▸ **TASK TO CARRY OUT**
The stretch wanted below opens at the line containing "Given: Select Team" and closes at the line containing "Screen dimensions: 1444x796". Please return it exactly, with no other lines.

▸ **TASK INPUTS**
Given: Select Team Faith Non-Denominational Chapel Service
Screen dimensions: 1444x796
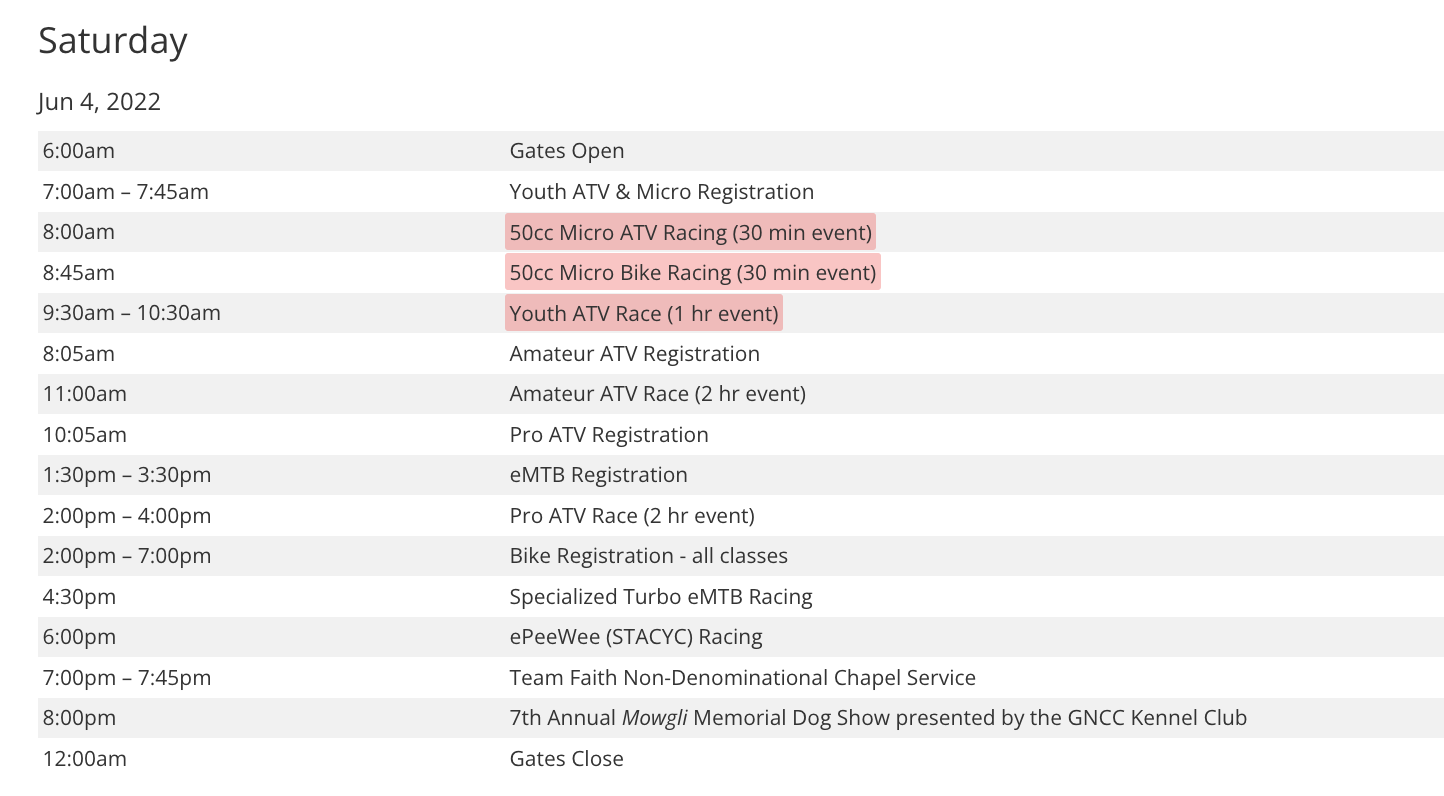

==

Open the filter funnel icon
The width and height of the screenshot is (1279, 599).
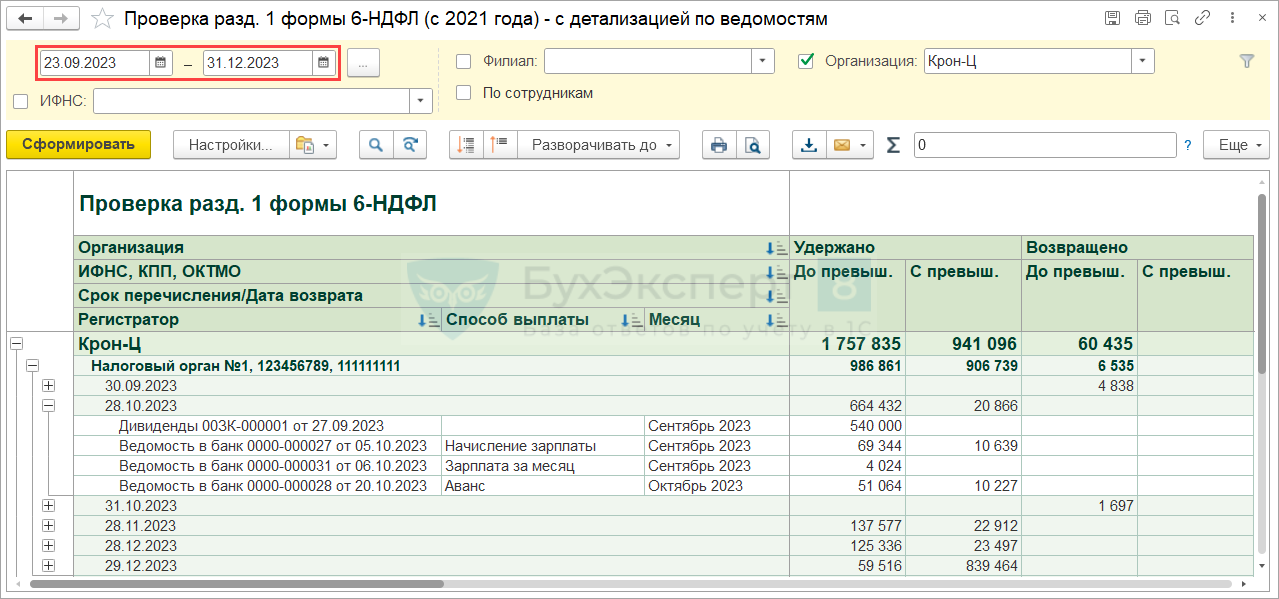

* * *

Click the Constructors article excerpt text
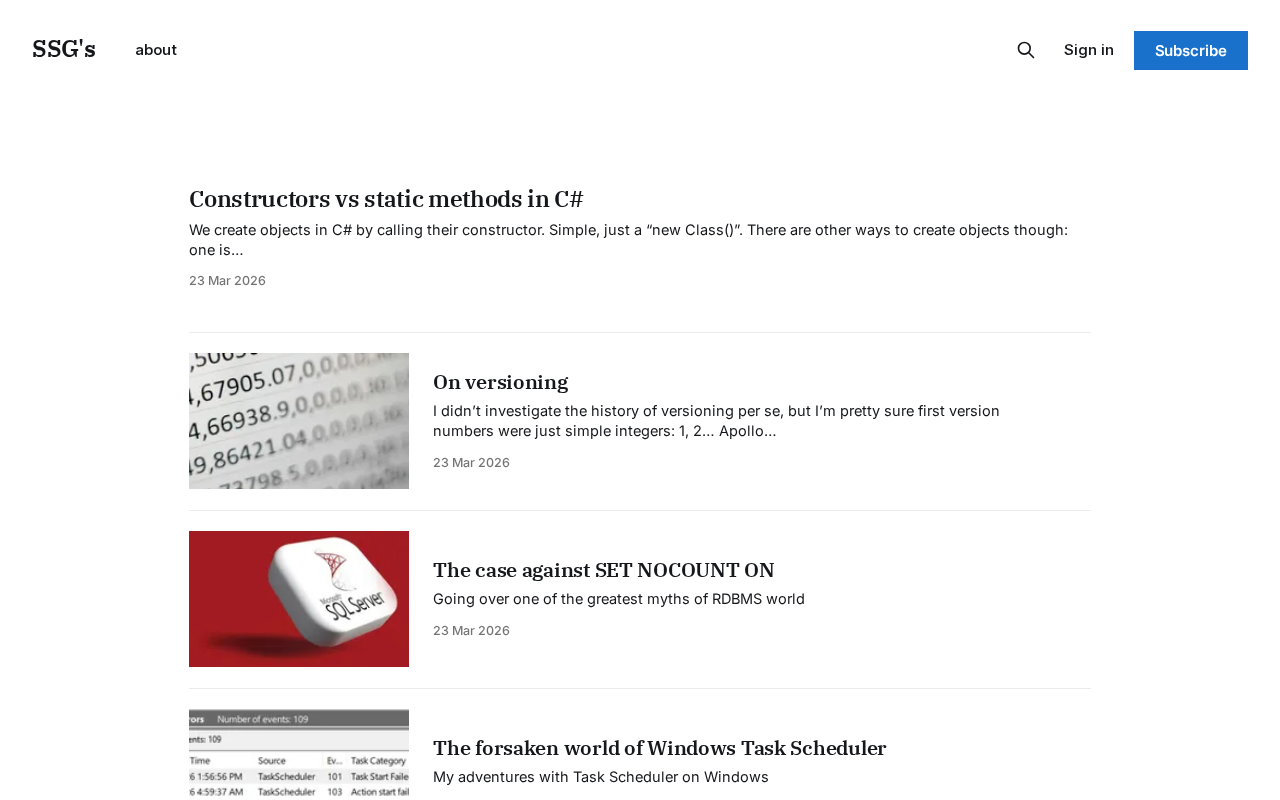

▸ **FINISHED TASK**
Given: Select Team Faith Non-Denominational Chapel Service
Screen dimensions: 1444x796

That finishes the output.